La frase aparece en muchos lugares, con variantes más o menos parecidas: es mejor ser buena persona que creer en una religión.

 

La frase muestra su complejidad cuando se la compara con frases parecidas que podrían ser elaboradas a su lado. Aquí algunas de ellas:

 

Es mejor ser buena persona que amar a la propia patria. Es mejor ser buena persona que tener un determinado carné de identidad. Es mejor ser buena persona que votar por izquierdas / por derechas. Es mejor ser buena persona que tener títulos universitarios. Es mejor ser buena persona que conocer lenguas.
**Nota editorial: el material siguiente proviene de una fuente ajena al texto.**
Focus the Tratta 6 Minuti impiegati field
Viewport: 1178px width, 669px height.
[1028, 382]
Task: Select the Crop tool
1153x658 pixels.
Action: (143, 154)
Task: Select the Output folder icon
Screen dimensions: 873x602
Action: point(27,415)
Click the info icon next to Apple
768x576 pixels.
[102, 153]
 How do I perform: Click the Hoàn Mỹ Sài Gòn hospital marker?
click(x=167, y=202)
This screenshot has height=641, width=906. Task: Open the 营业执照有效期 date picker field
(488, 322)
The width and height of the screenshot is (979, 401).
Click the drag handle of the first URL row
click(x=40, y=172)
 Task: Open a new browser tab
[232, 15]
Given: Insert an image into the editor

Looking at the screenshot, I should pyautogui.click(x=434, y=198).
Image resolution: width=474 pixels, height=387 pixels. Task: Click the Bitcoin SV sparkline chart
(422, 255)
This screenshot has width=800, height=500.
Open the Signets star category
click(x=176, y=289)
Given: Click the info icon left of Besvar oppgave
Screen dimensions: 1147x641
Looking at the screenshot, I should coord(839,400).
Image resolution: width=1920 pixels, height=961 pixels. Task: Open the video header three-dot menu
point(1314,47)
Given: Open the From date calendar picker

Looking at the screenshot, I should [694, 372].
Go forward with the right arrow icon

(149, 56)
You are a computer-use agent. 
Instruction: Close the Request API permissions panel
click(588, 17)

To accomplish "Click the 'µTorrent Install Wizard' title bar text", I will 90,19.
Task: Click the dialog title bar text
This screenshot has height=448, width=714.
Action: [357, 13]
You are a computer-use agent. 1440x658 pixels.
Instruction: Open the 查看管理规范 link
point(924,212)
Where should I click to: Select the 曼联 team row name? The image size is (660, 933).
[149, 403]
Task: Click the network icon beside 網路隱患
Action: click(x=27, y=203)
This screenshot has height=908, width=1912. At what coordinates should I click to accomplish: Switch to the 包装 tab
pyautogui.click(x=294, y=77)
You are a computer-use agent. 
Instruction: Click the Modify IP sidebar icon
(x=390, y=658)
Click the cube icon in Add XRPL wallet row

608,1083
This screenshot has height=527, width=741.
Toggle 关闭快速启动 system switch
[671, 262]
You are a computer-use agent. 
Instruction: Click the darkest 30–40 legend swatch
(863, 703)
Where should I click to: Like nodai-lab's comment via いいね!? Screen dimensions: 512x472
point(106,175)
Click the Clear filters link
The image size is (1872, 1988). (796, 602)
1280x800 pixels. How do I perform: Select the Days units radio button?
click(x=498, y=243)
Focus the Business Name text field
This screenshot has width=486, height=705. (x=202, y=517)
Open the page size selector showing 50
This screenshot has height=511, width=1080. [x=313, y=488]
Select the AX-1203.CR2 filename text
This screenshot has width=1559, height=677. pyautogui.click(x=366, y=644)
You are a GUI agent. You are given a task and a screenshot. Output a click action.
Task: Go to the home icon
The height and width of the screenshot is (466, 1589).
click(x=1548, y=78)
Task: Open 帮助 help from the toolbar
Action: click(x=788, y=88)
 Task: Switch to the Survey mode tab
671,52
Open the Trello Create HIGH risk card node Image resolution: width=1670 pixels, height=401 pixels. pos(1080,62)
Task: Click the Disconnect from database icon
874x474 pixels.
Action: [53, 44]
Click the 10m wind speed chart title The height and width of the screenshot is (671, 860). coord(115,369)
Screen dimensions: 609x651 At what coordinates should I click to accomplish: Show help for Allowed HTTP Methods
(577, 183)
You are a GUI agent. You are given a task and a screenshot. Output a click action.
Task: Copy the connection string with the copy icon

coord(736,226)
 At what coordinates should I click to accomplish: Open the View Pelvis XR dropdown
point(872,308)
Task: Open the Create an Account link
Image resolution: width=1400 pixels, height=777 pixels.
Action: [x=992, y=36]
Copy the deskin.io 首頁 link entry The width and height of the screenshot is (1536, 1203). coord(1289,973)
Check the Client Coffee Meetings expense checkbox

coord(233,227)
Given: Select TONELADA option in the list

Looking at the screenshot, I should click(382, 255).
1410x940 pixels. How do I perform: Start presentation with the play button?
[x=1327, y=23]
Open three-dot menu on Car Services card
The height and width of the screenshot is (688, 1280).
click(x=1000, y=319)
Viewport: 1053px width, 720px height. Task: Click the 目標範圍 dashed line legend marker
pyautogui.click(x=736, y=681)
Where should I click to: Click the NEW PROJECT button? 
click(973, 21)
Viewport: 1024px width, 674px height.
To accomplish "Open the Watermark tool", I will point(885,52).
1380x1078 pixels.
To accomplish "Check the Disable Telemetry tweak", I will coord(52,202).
Es mejor ser buena persona que pensar autónomamente.

 

Cada una de esas posibilidades (y se podrían añadir muchas más) parecen contraponer el ser buena persona con algún modo de pensar o alguna característica propia de la gente.

 

En realidad, contraponer ser buena persona con la religión, o con propuestas políticas genéricas, o con el mayor (o menor) amor a la propia patria, resulta problemático.

 

¿Por qué? Porque parecería que la búsqueda de la bondad pudiera dejar de lado muchas otras cosas cuando en realidad es compatible con esas cosas, y en no pocos casos necesita a algunas de ellas.

 

Así, un hombre auténticamente religioso, que busca la verdad sobre Dios y sobre el modo de relacionarnos con Él, no solo sería buena persona, sino que incluso trabajaría en serio por mejorar en su vida personal y comunitaria.

 

Por lo mismo, no es correcto contraponer el ser buena persona con alcanzar otras calificaciones que son compatibles con la vida ética. Lo que sí resulta no solo correcto, sino también necesario, es analizar qué actividades y modos de pensar dañan la bondad de la gente, y cuáles la promueven y la conservan.